From cc28d51237d39fa5f7de57f836fe2a0cf46e6182 Mon Sep 17 00:00:00 2001
From: Emily <vcs@emily.moe>
Date: Sat, 4 Apr 2020 22:52:42 +0100
Subject: [PATCH] nixos/hardened: don't set vm.mmap_min_addr

Upstreamed in anthraxx/linux-hardened@f1fe0a64dd532551b048d97b35473c25809f7a0f.
---
 nixos/modules/profiles/hardened.nix | 10 ----------
 1 file changed, 10 deletions(-)

diff --git a/nixos/modules/profiles/hardened.nix b/nixos/modules/profiles/hardened.nix
index 33b62589b99b..1747e962f025 100644
--- a/nixos/modules/profiles/hardened.nix
+++ b/nixos/modules/profiles/hardened.nix
@@ -82,16 +82,6 @@ with lib;
   # Disable bpf() JIT (to eliminate spray attacks)

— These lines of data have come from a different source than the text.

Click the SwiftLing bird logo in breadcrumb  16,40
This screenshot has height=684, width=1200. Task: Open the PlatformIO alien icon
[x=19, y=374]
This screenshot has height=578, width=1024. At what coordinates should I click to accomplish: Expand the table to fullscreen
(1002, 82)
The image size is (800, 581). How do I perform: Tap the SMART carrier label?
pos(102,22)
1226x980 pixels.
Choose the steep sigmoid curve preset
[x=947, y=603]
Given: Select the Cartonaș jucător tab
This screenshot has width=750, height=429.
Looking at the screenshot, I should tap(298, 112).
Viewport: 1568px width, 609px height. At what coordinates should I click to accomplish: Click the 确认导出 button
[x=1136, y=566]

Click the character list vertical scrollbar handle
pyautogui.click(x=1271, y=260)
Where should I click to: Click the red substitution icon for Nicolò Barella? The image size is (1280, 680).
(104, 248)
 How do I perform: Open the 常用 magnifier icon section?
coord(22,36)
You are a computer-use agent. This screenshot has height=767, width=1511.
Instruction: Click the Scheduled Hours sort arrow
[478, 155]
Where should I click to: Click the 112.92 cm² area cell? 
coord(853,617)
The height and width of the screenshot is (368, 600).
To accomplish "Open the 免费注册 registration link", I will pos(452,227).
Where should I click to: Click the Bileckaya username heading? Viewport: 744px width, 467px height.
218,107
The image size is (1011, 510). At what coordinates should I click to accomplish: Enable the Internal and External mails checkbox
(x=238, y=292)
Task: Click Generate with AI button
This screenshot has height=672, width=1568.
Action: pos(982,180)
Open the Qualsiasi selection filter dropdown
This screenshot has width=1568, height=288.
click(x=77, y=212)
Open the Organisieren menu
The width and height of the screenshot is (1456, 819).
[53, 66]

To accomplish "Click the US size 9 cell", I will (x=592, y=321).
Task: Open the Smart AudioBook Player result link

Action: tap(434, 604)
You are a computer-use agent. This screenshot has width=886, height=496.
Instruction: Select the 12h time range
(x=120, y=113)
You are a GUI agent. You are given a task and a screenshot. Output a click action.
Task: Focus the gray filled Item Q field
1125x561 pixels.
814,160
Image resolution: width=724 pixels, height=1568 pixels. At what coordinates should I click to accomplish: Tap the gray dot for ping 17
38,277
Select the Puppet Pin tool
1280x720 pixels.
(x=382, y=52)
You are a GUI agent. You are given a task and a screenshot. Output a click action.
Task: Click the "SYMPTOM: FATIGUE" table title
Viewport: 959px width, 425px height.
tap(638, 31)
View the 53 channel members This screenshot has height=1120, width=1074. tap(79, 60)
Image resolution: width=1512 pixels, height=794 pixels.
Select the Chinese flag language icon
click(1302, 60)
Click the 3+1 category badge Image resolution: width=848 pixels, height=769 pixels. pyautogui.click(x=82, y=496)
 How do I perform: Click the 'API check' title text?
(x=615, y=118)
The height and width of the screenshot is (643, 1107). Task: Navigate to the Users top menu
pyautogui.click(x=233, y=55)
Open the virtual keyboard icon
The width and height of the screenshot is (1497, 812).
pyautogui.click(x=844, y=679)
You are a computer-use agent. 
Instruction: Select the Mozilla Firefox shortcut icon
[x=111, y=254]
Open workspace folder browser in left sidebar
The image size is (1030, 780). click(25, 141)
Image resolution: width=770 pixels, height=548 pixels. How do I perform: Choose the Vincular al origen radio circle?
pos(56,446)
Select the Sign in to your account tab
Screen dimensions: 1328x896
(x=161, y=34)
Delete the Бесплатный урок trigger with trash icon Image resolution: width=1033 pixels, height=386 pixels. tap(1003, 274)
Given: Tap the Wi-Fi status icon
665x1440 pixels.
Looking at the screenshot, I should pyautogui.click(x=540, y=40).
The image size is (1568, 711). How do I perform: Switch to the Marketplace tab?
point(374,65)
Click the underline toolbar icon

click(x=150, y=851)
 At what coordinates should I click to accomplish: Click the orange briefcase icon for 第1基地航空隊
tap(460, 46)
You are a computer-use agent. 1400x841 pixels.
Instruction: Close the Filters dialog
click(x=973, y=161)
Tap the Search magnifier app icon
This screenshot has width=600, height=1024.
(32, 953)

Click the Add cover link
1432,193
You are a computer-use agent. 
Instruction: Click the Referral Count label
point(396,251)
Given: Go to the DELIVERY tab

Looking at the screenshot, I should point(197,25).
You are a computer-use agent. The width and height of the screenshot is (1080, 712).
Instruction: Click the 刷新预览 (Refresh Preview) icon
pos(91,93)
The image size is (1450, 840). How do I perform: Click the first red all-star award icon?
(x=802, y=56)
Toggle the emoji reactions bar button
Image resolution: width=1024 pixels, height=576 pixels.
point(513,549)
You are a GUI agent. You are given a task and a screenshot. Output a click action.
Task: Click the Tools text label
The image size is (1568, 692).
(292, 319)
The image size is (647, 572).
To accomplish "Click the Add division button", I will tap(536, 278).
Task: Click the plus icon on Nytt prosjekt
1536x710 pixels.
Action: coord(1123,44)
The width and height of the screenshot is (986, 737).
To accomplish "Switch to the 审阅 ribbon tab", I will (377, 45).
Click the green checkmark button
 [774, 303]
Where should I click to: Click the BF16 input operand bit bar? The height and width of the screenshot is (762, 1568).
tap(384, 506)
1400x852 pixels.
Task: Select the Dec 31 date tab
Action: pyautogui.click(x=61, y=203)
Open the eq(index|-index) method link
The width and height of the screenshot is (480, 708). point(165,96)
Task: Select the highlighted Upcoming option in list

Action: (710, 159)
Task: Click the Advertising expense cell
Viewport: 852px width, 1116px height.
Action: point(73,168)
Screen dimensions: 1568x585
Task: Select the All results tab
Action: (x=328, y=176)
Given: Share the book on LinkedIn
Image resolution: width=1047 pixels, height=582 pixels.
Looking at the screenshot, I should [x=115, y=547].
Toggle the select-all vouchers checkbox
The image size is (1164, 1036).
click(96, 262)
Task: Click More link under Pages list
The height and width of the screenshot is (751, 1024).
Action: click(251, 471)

   boot.kernel.sysctl."net.core.bpf_jit_enable" = mkDefault false;
 
-  # Allowing users to mmap() memory starting at virtual address 0 can turn a
-  # NULL dereference bug in the kernel into code execution with elevated
-  # privilege.  Mitigate by enforcing a minimum base addr beyond the NULL memory
-  # space.  This breaks applications that require mapping the 0 page, such as
-  # dosemu or running 16bit applications under wine.  It also breaks older
-  # versions of qemu.
-  #
-  # The value is taken from the KSPP recommendations (Debian uses 4096).
-  boot.kernel.sysctl."vm.mmap_min_addr" = mkDefault 65536;
-
   # Disable ftrace debugging
   boot.kernel.sysctl."kernel.ftrace_enabled" = mkDefault false;